We, as women, have a responsibility to start telling ourselves that we are perfect just as we are. We have to start looking in the mirror and seeing the positives not the negatives, and stop comparing ourselves to these unrealistic images. But you guys can help us reinforce what true beauty is. The smile that lights up her face, the curve of her hip, and the slightly rounded tummy which makes her a woman.
The perfection lies in the imperfections, the unique characteristics we each possess. If we are constantly striving for perfection, we are just heading for a life of unhappiness. Perfection doesn’t exist, it’s an illusion, and until we start accepting ourselves as we are, we will never be at peace.
So when you’re heading to the beach this summer, filled with the negative thoughts that tend to plague us when we’re stepping into our swimwear, walk proud, remember what’s important and what’s just mental chatter you don’t need. I’m not suggesting that getting in shape isn’t a good idea. Of course, it will help to make the most of what you’ve got, but just as long as you have a realistic idea of what your shape is and can be.
Heal your relationship with your own body, and the relationship you have with food. Treat both with respect, and your true beauty will shine through.
Living on diet cokes and cigarettes may keep you skinny, but it isn’t going to make you look good.
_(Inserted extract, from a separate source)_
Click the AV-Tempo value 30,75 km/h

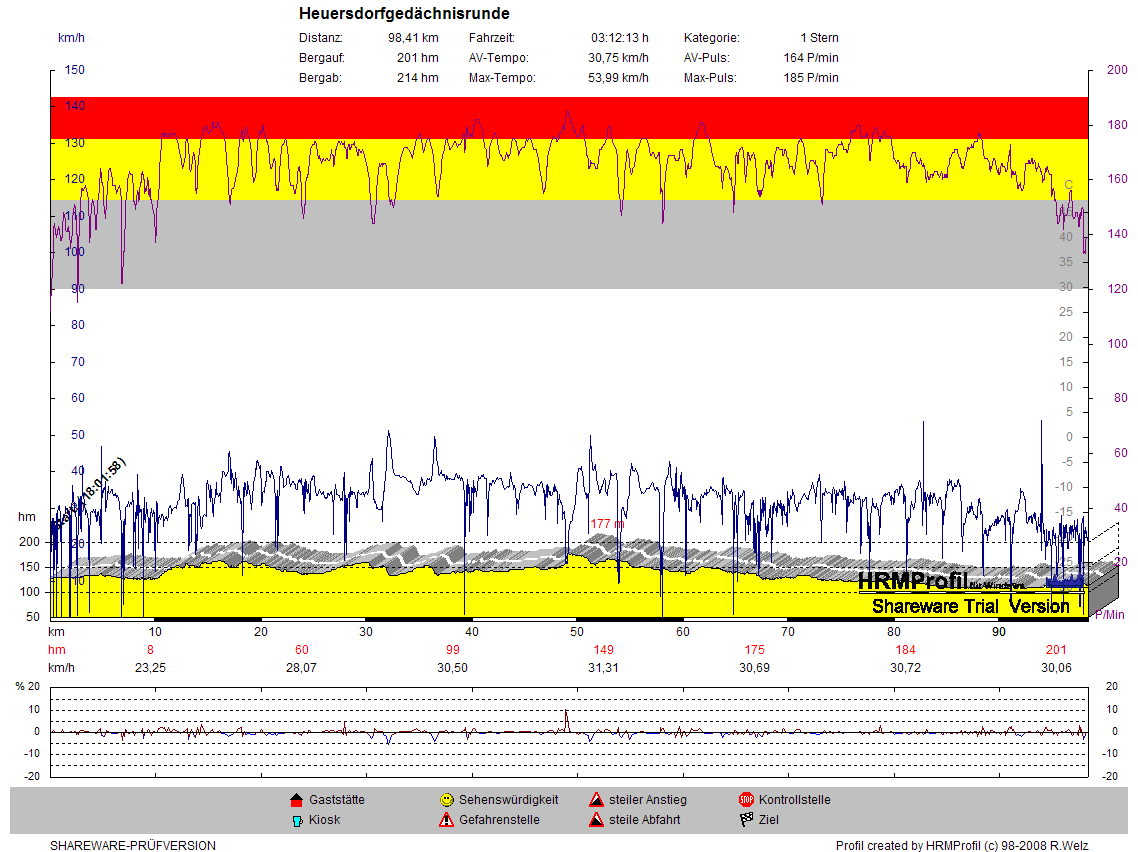tap(618, 58)
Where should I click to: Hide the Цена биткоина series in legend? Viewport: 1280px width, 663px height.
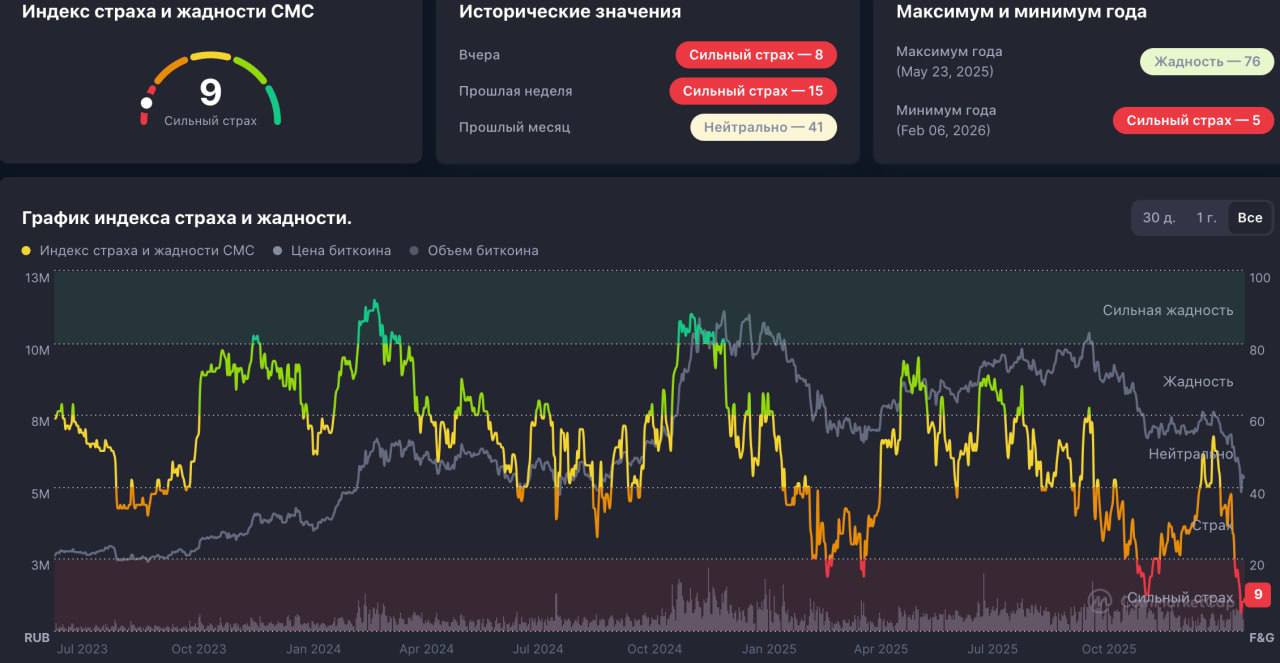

If anything, you’ll look older than your years, drawn, washed out and a sad example of vanity before sanity.
Follow a balanced diet of good, clean food, listen to your body and use it as fuel, not for dealing with any kind of emotions. Find out what satisfies your hunger, what foods make you feel good, and you’ll radiate from the inside out.
Cook some good nutritious food, get some carbs in you, and stop obsessing about your body. It’s boring, a waste of time, and surely there are more important things in life to focus on.